Ref T3684 for discussion. This could be cleaned up a bit (it would be nice to draw entropy once per request, for instance, and maybe respect CSRF_TOKEN_LENGTH more closely) but should effectively mitigate BREACH.
Details
- Reviewers
btrahan - Maniphest Tasks
- T3684: Determine if we need to mitigate BREACH
- Commits
- Restricted Diffusion Commit
rP7298589c86ec: Proof of concept mitigation of BREACH
Submitted forms; submitted forms after mucking with CSRF and observed CSRF error. Verified that source now has "B@..." tokens.
Diff Detail
- Branch
- BREACH
- Lint
Lint Passed Severity Location Code Message Advice src/applications/people/storage/PhabricatorUser.php:236 XHP16 TODO Comment - Unit
Tests Passed
Event Timeline
- Reduce the number of magic numbers and magic strings.
- Use PhabricatorStartup to store CSRF salt.
A note on the latter bit: this is basically a "static", except that some day we'd like to reuse PHP interpreters across multiple requests, and to make that work we can't put any data which varies from request to request into "static" variables. This definitely needs to vary from request to request. PhabricatorStartup globals are explicitly cleared at the beginning of each (logical) request, so they're safe to use as a quasi-static for data like this. We have very few types of static data which vary across requests, which is why this problem hasn't come up much yet.
The quick version of this is that we previously sent down some token:
csrf="TTTTTTTTTTTTTTTT"
This is vulnerable to BREACH. Now we generate a random salt (SSSSSSSS) on each page and compute H = HASH(T, S). Then we send down:
B@SSSSSSSSHHHHHHHHHHHHHHHH
Before, we verified the token T against known valid token V like this:
if (TTTTTTTTTTTTTTTT == VVVVVVVVVVVVVVVV) { ... }
Now, we verify the B@... string against known valid token V like this:
if (HASH(V, S) == HHHHHHHHHHHHHHHH) { ... }
Essentially, this is just a cosmetic change which means the CSRF token varies from page to page but can always be verified on the server side.

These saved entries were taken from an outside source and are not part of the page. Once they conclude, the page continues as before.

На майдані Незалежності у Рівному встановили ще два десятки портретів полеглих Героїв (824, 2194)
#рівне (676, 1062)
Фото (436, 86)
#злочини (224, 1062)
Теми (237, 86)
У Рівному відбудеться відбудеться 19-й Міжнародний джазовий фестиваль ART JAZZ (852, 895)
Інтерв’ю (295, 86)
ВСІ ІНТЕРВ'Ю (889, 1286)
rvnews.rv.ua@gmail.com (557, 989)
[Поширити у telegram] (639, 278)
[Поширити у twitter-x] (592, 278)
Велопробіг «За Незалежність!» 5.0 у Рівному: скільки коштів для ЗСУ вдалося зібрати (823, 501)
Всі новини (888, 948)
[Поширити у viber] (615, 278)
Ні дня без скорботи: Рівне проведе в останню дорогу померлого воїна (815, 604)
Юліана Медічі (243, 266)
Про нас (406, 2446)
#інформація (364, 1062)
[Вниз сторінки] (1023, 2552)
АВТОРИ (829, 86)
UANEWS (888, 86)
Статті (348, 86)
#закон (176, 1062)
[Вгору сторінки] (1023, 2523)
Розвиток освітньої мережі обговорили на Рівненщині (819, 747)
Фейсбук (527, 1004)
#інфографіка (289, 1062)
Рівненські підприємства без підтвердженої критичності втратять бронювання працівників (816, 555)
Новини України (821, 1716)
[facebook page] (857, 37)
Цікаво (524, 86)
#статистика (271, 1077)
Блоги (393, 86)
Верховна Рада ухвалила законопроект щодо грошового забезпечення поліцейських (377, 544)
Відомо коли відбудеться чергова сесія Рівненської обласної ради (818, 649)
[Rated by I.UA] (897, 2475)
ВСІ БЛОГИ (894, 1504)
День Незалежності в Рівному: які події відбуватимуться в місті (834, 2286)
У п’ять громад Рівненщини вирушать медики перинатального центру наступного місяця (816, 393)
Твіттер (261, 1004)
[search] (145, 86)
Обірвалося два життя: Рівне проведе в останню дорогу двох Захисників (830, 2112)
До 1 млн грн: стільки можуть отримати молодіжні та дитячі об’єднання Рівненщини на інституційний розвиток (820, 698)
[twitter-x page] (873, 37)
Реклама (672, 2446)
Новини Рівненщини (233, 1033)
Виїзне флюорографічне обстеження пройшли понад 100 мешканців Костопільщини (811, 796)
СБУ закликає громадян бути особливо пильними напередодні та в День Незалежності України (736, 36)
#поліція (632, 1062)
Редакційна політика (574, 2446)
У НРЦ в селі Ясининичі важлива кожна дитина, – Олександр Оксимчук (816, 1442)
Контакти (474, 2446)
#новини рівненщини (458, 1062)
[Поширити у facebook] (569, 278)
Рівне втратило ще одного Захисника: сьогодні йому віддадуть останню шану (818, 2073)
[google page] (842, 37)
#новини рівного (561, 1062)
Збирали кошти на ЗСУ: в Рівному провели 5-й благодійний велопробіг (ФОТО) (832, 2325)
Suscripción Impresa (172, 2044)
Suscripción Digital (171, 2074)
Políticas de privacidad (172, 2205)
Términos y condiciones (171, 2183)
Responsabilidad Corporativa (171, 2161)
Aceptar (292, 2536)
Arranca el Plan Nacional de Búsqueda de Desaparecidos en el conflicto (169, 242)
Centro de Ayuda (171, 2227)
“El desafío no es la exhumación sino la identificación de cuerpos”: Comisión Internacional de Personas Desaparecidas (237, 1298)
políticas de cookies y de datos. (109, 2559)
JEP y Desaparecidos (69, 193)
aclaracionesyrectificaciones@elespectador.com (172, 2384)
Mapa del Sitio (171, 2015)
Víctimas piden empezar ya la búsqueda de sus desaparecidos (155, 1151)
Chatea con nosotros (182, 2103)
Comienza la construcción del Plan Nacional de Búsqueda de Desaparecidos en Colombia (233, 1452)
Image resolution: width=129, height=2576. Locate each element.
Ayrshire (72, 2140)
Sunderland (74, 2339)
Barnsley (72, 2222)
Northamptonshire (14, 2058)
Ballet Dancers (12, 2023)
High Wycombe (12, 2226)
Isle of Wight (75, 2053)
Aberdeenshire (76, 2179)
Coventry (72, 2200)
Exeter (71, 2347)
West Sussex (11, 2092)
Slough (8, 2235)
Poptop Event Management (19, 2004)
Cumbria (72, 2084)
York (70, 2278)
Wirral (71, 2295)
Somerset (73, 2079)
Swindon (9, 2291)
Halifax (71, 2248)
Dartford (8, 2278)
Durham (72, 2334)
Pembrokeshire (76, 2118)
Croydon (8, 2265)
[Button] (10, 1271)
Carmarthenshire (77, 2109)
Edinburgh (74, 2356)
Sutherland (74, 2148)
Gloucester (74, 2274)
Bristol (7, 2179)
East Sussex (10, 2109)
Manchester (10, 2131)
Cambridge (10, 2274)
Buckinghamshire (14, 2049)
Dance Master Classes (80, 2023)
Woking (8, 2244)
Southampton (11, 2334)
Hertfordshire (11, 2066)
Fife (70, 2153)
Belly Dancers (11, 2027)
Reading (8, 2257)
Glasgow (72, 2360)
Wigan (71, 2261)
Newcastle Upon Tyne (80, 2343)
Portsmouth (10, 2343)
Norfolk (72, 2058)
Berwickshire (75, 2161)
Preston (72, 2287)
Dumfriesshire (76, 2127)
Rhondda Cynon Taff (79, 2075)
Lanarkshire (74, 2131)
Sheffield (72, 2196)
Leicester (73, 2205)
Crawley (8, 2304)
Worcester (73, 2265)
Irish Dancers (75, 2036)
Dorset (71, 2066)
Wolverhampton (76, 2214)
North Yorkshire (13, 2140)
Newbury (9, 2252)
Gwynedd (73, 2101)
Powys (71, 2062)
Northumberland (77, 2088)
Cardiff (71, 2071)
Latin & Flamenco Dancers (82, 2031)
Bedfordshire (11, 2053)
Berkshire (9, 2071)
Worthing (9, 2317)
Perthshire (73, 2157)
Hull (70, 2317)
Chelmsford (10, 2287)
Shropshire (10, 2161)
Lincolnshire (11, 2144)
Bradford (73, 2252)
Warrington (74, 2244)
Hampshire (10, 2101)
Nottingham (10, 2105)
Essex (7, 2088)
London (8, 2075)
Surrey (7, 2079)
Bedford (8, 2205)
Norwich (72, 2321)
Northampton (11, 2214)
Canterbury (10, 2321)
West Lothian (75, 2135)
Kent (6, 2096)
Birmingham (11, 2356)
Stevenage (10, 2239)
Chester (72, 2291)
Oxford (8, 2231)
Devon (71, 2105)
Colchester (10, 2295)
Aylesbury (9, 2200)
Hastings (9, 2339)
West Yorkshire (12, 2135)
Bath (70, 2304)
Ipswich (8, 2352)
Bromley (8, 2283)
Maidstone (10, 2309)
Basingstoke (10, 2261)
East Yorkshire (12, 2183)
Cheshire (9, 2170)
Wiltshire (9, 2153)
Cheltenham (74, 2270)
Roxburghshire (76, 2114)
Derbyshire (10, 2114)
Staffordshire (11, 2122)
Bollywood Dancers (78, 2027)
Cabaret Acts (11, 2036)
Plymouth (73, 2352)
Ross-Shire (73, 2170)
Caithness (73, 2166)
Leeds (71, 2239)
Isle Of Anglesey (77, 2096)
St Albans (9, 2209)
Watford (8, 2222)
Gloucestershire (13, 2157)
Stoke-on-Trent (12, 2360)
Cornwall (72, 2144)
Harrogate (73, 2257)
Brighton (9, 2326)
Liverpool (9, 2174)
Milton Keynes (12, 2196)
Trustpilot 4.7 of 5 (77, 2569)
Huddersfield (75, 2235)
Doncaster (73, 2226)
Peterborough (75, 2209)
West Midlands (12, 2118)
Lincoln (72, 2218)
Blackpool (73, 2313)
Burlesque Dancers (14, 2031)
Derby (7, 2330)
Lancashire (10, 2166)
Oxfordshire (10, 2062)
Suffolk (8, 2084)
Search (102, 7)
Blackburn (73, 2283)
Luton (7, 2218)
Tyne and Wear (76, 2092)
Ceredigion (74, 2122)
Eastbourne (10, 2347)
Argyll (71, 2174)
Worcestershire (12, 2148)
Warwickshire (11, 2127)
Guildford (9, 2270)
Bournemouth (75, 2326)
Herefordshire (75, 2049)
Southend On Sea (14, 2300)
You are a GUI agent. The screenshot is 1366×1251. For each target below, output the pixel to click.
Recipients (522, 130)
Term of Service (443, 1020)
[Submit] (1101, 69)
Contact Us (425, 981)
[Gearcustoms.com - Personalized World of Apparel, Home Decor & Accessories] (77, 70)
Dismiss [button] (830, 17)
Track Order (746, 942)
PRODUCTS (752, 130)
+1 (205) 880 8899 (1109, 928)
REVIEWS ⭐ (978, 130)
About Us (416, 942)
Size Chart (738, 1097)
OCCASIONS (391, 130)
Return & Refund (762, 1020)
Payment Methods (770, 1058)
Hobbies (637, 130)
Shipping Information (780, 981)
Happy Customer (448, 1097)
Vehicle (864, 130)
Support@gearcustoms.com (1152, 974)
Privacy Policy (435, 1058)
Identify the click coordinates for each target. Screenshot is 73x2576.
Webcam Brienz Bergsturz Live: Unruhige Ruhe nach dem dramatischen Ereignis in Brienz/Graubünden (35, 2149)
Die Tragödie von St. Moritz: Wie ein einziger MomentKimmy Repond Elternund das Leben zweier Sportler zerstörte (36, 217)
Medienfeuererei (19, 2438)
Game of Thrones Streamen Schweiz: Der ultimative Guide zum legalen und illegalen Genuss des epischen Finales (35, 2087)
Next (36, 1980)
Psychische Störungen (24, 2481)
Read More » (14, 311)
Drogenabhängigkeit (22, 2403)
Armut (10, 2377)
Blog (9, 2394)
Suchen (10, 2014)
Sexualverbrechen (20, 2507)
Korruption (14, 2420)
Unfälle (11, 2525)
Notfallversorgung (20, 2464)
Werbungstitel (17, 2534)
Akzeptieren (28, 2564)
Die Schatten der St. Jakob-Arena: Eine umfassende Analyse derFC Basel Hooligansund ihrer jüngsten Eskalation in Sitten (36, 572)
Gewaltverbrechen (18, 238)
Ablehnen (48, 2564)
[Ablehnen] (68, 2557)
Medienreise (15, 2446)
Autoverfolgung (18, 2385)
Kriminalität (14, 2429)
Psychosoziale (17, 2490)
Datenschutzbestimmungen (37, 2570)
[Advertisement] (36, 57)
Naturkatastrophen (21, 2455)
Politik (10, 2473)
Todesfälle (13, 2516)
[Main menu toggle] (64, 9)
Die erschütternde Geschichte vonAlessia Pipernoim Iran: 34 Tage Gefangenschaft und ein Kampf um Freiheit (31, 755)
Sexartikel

The slightly cleaner way would be to compute:
Z = RAND() X = T xor Z csrf="ZX" if (V xor X == T) { ... }
However, we can't use xor safely on printable character strings which have limited byte ranges, and bringing base64 into the equation or doing a bunch of encode/decode of raw hex seemed like it would make the XOR version messy enough that this ends up being a little cleaner.